An die Notwendigkeit eines unentgeltlichen Rechtsvertreters sind im Schlichtungsverfahren hohe Anforderungen zu stellen. Allgemein ausgedrückt hat eine Partei dann Anspruch auf Verbeiständung, wenn ihre Interessen in schwerwiegender Weise betroffen sind und der Fall in tatsächlicher und rechtlicher Hinsicht Schwierigkeiten bietet, die den Beizug eines Rechtsvertreters erforderlich machen (so Emmel, in: Sutter-Somm/Hasenböhler/Leuenberger [Hrsg.], Kommentar zur Schweizerischen Zivilprozessordnung (ZPO), Zürich/Basel/Genf 2010, N 5 zu Art. 118). Dabei sind neben der Komplexität der Rechtsfragen und der Unübersichtlichkeit des Sachverhaltes auch in der Person des Betroffenen liegende Gründe zu berücksichtigen, so das Alter, die soziale Situation, Sprachkenntnisse
sowie allgemein die Fähigkeit, sich im Verfahren zurecht zu finden (Entscheid des Bundesgerichts 1C_339/2008 vom 24. September 2008 E. 2.2.).

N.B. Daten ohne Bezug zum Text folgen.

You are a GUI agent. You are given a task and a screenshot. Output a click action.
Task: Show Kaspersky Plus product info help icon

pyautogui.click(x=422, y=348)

Die Gesuchsteller 1-2 liessen zu ihren finanziellen Verhältnissen ausführen, sie seien nicht in der Lage, nebst ihrem eigenen Lebensunterhalt noch für Anwaltskosten aufzukommen. Sie verfügten über keine Vermögenswerte. Die Gesuchstellerin 2 sei lediglich zu 60% erwerbstätig und verdiene brutto monatlich Fr. 4'122.-. Der Gesuchsteller 1 sei zurzeit arbeitslos. Er sei im Jahr 2012 aus E. [Staat] in die Schweiz gezogen und habe bisher nur Temporärstellen finden können, da er kaum Deutsch spreche und über keine ordentliche Ausbildung verfüge. Das Einkommen der Gesuchstellerin 2 decke knapp den notwendigen Lebensbedarf, auch wenn das gesamte Bruttoeinkommen des Gesuchstellers 1 für die Jahre 2011 und 2012 von Fr. 5'166.- mitberücksichtigt werde (act. 1 S. 5 und S. 6). Aus den eingereichten Unterlagen ergibt sich ein monatlicher Bedarf für die ganze Familie von Fr. 4'448.- (Grundbeträge gemäss Kreisschreiben Fr. 2'100.-; Miete Fr. 1'670.- [act. 4/3], Krankenkasse KVG inkl. IPV Fr. 251.- [act. 4/11/a-c und act. 4/19], Krippe für den Sohn F. Fr. 345.25 [act. 4/12a], Hausrat/Haftpflicht Fr. 22.50 [act. 4/18], Kosten ÖV Fr. 59.25 [act. 4/22]). Die Gesuchstellerin 2 erzielt ein monatliches Nettoeinkommen von Fr. 3'970.30 (act. 4/16). Da der aus E. stammende Gesuchsteller 1 erst im Jahr 2011 in die Schweiz gezogen ist und hier bislang nur Temporärstellen, jedoch keine feste Anstellung finden konnte, hat er keinen Anspruch auf Arbeitslosenentschädigung (vgl. Art. 8 ff. des Bundesgesetzes über die obligatorische Arbeitslosenversicherung und die Insolvenzentschädigung [Arbeitslosenversicherungsgesetz, AVIG, SR 837.0]). Im Jahr 2011 erzielte er ein monatliches Nettoeinkommen von Fr. 101.80 (act. 4/10b S. 2 und act. 4/15), im Jahr 2012 verdiente er im April netto Fr. 2'944.30 (act. 4/17), was ein durchschnittlich Nettoeinkommen von Fr. 294.43 pro Monat ergibt. Über Vermögen verfügen die Gesuchsteller 1-2 nicht (act. 4/2324). Da die monatlichen Einnahmen der Gesuchsteller 1-2 damit nicht ausreichen, um ihren monatlichen Bedarf zu decken, ist ihre Mittellosigkeit hinreichend belegt bzw. glaubhaft gemacht.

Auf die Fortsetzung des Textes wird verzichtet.